### ASSIGNMENT
Within the entries below, find every line that has the string "pixels", then copy it.
[RECORDS PROVIDED Boundary: Start]
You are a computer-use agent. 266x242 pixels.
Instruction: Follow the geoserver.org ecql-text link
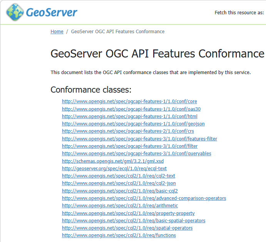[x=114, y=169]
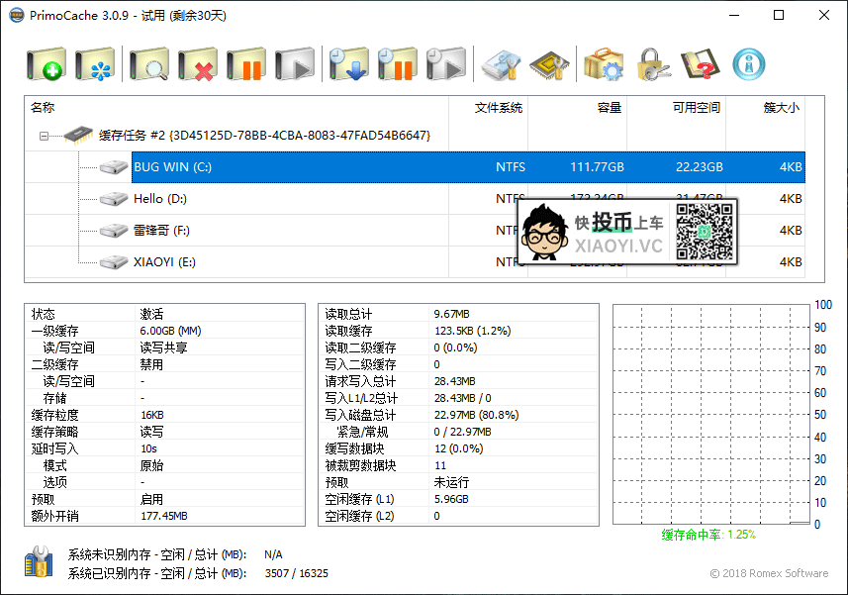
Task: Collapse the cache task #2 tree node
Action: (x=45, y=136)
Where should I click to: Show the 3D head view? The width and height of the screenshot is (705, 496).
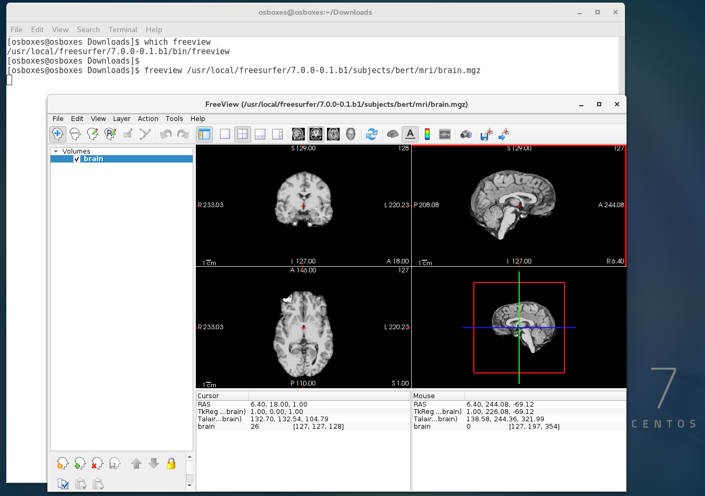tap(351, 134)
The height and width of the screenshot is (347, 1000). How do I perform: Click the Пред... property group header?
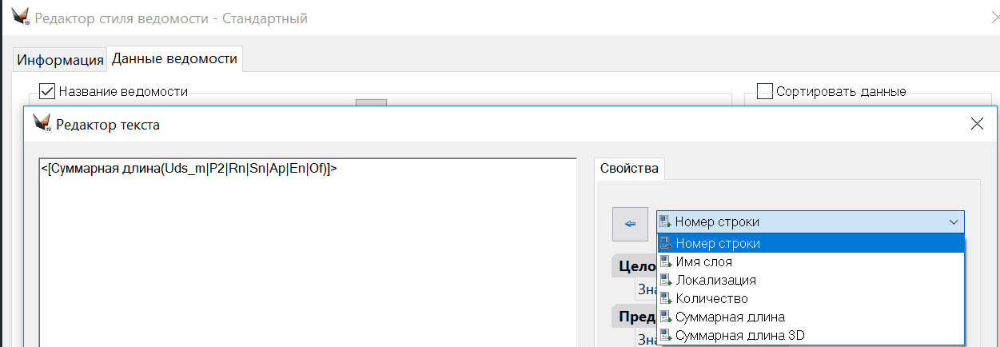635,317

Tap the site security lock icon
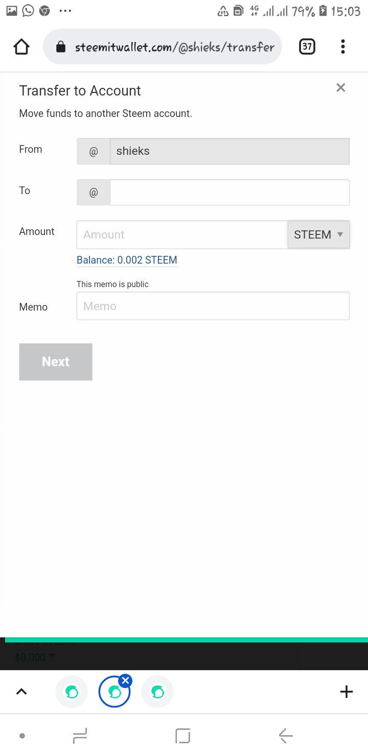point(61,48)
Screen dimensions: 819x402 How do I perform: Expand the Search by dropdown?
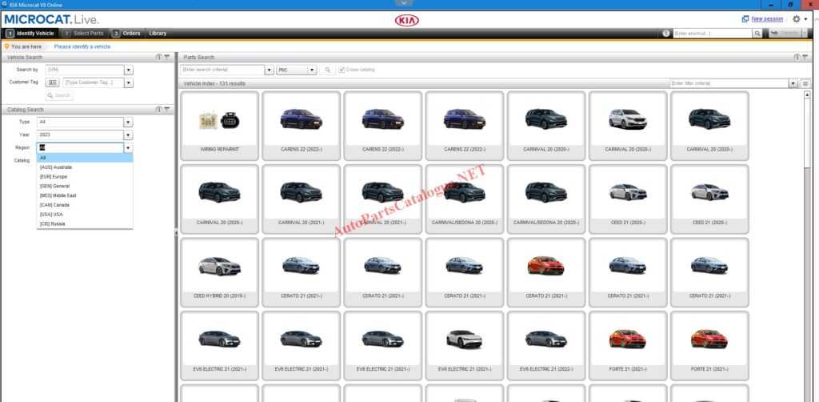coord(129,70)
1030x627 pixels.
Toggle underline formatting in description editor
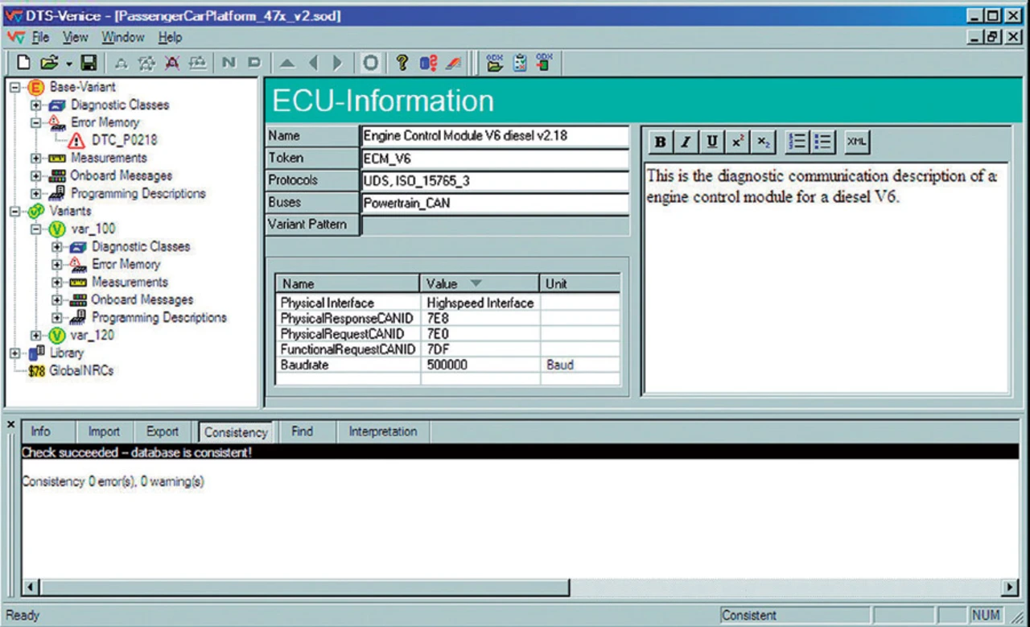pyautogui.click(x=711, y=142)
[RECORDS PROVIDED Boundary: End]
[RECORDS PROVIDED Boundary: Start]
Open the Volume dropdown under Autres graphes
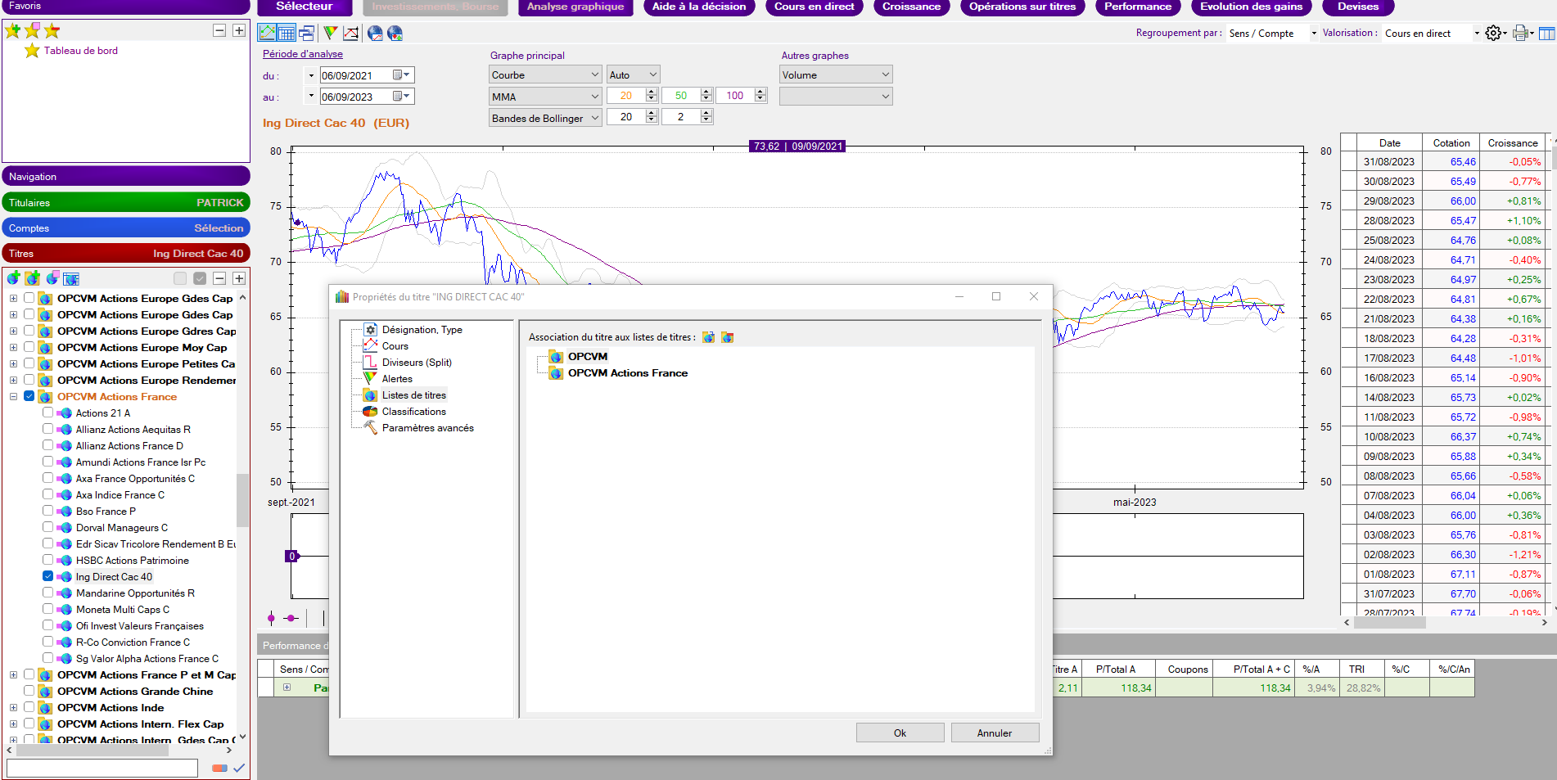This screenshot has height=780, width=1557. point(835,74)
[RECORDS PROVIDED Boundary: End]
### RESULT FOR THIS EXERCISE
You are a computer-use agent. 266x242 pixels.
1030x627 pixels.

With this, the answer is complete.